- Action item -
Restate, word for word, the lines from the opening line of the data through the line containing "Given: Select the 80 price axis label", both included, and nothing else.

[Dataset records]

● ● ● ● ●

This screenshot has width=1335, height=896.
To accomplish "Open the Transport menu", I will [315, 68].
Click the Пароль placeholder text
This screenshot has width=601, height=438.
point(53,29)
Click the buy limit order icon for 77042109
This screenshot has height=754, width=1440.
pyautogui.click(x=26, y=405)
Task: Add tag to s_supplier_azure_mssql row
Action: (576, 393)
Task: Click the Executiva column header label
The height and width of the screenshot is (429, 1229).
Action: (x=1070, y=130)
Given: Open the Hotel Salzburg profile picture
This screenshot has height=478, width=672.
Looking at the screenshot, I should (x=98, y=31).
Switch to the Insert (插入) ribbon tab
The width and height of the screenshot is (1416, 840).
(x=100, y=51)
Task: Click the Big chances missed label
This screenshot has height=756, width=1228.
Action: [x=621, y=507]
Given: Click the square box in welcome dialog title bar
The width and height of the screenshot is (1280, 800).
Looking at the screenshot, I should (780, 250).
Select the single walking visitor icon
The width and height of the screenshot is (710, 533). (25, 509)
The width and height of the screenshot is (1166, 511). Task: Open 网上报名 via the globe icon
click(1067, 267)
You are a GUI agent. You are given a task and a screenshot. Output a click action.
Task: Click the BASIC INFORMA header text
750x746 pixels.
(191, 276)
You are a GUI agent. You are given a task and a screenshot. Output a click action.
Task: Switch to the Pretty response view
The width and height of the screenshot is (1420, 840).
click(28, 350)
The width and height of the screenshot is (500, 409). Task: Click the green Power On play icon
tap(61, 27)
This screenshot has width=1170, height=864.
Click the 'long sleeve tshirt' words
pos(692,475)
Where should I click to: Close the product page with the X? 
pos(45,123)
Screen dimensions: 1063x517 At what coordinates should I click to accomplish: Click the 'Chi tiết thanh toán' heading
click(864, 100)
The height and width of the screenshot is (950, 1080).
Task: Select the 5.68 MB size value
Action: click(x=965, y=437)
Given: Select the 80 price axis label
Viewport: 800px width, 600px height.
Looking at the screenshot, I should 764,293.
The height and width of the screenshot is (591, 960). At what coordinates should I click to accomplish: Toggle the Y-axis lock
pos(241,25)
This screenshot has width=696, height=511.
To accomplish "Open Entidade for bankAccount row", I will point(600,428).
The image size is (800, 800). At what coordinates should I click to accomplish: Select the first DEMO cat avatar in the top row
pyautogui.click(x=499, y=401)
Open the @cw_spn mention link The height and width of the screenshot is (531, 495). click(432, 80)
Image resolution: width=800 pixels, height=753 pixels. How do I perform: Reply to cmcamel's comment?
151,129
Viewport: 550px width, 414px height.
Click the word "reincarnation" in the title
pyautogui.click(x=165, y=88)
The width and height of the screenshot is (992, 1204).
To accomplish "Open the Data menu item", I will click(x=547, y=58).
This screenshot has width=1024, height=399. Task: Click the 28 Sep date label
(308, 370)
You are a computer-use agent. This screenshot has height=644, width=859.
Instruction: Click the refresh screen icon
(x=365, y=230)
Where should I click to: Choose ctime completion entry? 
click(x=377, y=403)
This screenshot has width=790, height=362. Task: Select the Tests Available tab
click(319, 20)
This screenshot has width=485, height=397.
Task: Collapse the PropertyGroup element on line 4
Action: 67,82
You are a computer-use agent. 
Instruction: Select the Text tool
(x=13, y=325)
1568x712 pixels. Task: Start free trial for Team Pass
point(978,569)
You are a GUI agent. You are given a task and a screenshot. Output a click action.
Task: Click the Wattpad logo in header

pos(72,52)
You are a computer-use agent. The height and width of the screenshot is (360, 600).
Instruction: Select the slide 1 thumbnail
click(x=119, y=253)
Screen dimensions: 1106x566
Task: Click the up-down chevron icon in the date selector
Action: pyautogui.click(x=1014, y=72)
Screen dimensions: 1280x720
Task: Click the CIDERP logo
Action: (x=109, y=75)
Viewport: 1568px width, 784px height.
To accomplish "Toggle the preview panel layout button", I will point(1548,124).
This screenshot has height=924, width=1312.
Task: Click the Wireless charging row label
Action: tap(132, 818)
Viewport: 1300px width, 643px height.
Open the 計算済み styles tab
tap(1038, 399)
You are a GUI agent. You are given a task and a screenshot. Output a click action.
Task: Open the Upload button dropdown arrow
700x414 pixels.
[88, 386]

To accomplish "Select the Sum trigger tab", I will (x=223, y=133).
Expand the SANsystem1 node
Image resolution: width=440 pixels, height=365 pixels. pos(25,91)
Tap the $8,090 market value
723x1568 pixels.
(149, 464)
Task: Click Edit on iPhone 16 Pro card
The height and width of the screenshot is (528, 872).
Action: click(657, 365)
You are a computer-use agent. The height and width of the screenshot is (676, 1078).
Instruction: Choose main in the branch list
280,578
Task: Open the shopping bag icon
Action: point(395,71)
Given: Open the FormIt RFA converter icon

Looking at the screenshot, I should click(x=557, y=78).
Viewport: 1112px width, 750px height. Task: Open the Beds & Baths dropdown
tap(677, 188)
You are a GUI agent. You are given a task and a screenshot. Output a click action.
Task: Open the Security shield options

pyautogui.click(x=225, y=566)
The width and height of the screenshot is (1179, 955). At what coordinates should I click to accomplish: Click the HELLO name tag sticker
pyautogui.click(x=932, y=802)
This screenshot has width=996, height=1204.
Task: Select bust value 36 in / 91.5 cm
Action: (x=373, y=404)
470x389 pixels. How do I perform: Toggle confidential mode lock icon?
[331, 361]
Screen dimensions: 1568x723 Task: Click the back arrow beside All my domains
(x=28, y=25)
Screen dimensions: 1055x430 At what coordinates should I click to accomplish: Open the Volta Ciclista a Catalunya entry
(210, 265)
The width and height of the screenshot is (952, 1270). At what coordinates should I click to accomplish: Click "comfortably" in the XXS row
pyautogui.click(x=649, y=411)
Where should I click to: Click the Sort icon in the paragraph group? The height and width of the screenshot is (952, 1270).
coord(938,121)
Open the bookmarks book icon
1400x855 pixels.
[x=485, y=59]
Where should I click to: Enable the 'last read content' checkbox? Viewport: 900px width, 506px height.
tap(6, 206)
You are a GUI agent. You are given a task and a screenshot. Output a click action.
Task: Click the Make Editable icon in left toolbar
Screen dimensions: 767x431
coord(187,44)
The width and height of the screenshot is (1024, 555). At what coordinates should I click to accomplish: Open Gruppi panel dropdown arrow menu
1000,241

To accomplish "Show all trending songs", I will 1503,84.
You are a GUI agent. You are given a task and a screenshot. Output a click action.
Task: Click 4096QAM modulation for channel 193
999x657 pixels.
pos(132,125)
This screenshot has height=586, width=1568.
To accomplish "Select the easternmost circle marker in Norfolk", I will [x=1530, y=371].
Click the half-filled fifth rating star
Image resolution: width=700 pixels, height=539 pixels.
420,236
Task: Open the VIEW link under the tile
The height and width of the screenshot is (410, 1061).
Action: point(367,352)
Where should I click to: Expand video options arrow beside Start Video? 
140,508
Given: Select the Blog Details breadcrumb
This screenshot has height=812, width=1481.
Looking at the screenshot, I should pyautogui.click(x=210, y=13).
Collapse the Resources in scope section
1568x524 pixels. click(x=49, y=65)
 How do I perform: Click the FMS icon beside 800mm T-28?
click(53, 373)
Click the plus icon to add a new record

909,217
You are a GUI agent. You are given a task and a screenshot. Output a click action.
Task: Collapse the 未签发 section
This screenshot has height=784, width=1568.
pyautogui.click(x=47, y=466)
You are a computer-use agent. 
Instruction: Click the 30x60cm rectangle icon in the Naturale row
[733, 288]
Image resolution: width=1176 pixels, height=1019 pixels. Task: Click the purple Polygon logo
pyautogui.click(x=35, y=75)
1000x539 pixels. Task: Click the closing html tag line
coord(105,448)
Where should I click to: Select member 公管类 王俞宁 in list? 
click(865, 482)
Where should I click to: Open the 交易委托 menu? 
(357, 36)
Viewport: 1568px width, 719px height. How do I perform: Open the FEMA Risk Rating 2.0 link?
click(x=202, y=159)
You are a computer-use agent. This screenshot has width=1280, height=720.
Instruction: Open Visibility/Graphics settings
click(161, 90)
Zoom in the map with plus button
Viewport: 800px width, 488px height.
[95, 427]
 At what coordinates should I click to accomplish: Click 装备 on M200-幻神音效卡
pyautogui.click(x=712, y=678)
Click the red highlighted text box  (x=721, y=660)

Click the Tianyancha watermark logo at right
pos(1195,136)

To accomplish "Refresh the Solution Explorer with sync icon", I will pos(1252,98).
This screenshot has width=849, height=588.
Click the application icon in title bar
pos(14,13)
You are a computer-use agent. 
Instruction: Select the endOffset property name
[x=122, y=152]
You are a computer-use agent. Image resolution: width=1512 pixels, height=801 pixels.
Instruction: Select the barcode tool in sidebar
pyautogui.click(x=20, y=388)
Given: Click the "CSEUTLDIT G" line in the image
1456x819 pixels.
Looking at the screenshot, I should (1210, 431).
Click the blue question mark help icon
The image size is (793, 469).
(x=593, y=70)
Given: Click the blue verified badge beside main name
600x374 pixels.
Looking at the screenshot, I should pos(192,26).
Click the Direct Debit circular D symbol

● ● ● ● ●

- Exercise output -
This screenshot has width=1335, height=896.
To accomplish "Open the Transport menu", I will [315, 68].
Click the Пароль placeholder text
This screenshot has width=601, height=438.
point(53,29)
Click the buy limit order icon for 77042109
This screenshot has height=754, width=1440.
pyautogui.click(x=26, y=405)
Task: Add tag to s_supplier_azure_mssql row
Action: (576, 393)
Task: Click the Executiva column header label
The height and width of the screenshot is (429, 1229).
Action: (x=1070, y=130)
Given: Open the Hotel Salzburg profile picture
This screenshot has height=478, width=672.
Looking at the screenshot, I should (x=98, y=31).
Switch to the Insert (插入) ribbon tab
The width and height of the screenshot is (1416, 840).
(x=100, y=51)
Task: Click the Big chances missed label
This screenshot has height=756, width=1228.
Action: [x=621, y=507]
Given: Click the square box in welcome dialog title bar
The width and height of the screenshot is (1280, 800).
Looking at the screenshot, I should (780, 250).
Select the single walking visitor icon
The width and height of the screenshot is (710, 533). (25, 509)
The width and height of the screenshot is (1166, 511). Task: Open 网上报名 via the globe icon
click(1067, 267)
You are a GUI agent. You are given a task and a screenshot. Output a click action.
Task: Click the BASIC INFORMA header text
750x746 pixels.
(191, 276)
You are a GUI agent. You are given a task and a screenshot. Output a click action.
Task: Switch to the Pretty response view
The width and height of the screenshot is (1420, 840).
click(28, 350)
The width and height of the screenshot is (500, 409). Task: Click the green Power On play icon
tap(61, 27)
This screenshot has width=1170, height=864.
Click the 'long sleeve tshirt' words
pos(692,475)
Where should I click to: Close the product page with the X? 
pos(45,123)
Screen dimensions: 1063x517 At what coordinates should I click to accomplish: Click the 'Chi tiết thanh toán' heading
click(864, 100)
The height and width of the screenshot is (950, 1080).
Task: Select the 5.68 MB size value
Action: click(x=965, y=437)
Given: Select the 80 price axis label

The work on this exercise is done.